A few years ago, when I started paying attention to my diet, I found that drinking at least a liter of water a day kept my brain functioning better, and in the case of two liters a day, kept me from gaining weight. Where I was living, the tap water was unpalatable, so I made a habit of stopping at the Kwik-E-Mart and buying some bottled water for the road trip and the rest of my morning.
I’ve been a fan of recycling since I was a child, so none of my bottles ever got thrown away, but they hardly ever saw a second use. What I didn’t realize (and please forgive my lateness in arriving to this party) was how many of the Earth’s natural resources went into making, filling and then shipping each bottle so that I can buy it in the morning. Let me sum up: a lot.
Some alarming statistics from Wikipedia:
- The Pacific Institute estimates that producing the bottles for American consumption in 2006 required the equivalent of more than 17 million barrels of oil.
- Once the bottle is created and filled with water, large amounts of fossil fuel are expended delivering the water from its source to end user by means of ground transportation.
- If a container holds 1 litre it requires 3 to 5 litres of water in its manufacturing process
When people hear “petroleum,” we think “I use gas in my car”, but food costs and petroleum prices are so tightly knit. I am embarrassed that I never realized that before. If only to help reduce our dependency on oil (foreign or otherwise), I have stopped drinking bottled water.

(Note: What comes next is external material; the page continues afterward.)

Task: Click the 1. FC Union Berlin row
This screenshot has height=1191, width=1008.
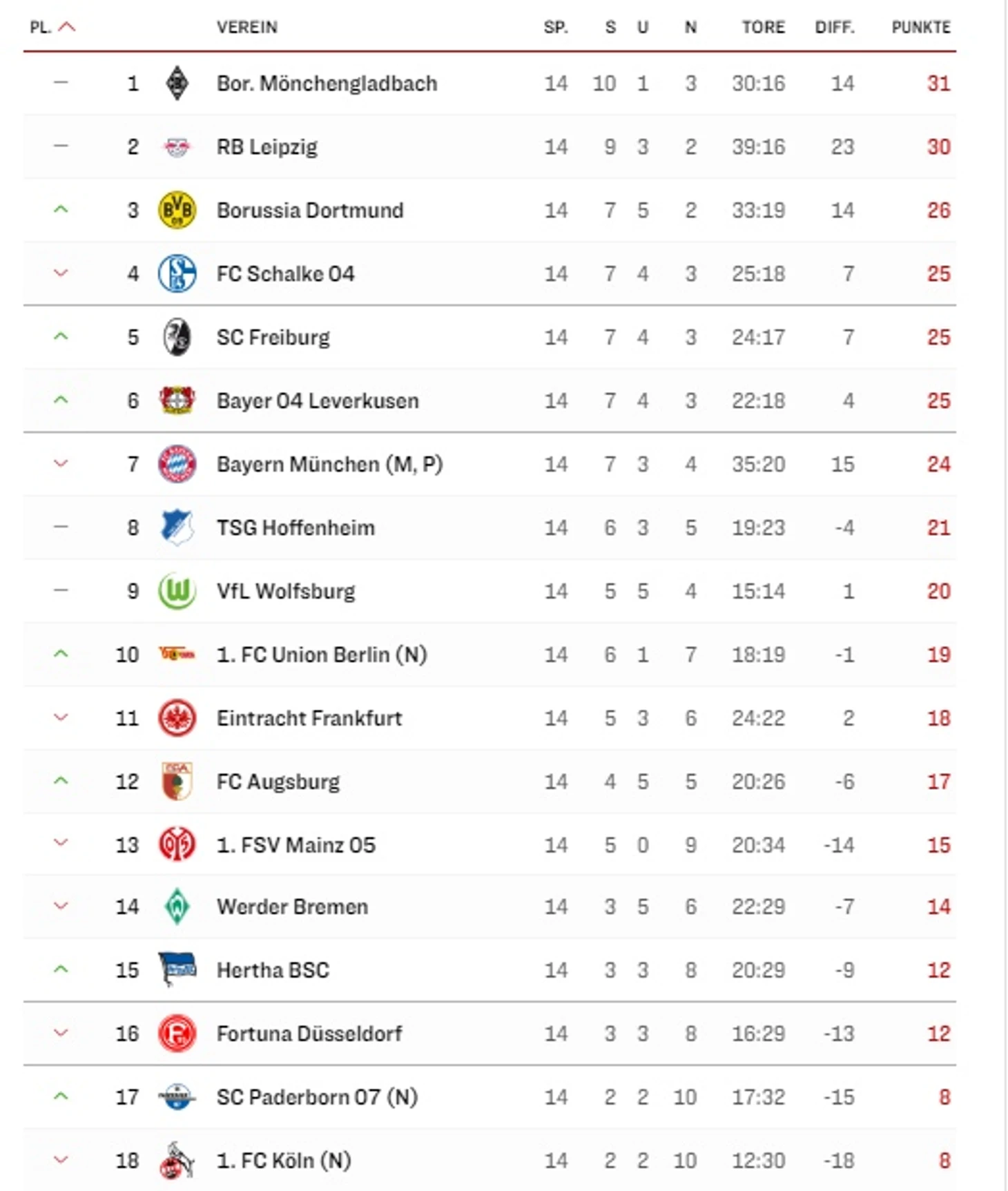Action: pos(490,655)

My wife and I finally hooked up the water line to our refrigerator, which has a filter and a water dispenser (it was not an expensive refrigerator), and I started looking for a resuable mug for my water. I wanted something that could fit a liter, but I settled for the 32 oz. Eddie Bauer model in the picture over on the side. I found it at Target on one of our increasingly-consolidated shopping trips.
The mug cost about $16. The water line was at Lowe’s for $7. I imagine our water utility bill will be higher than it was, but annually, I bet I’ll still be saving money over $1.09 / day. More importantly, I’m helping reduce our need for oil. Please consider joining me in this effort.
Published or updated August 4, 2008.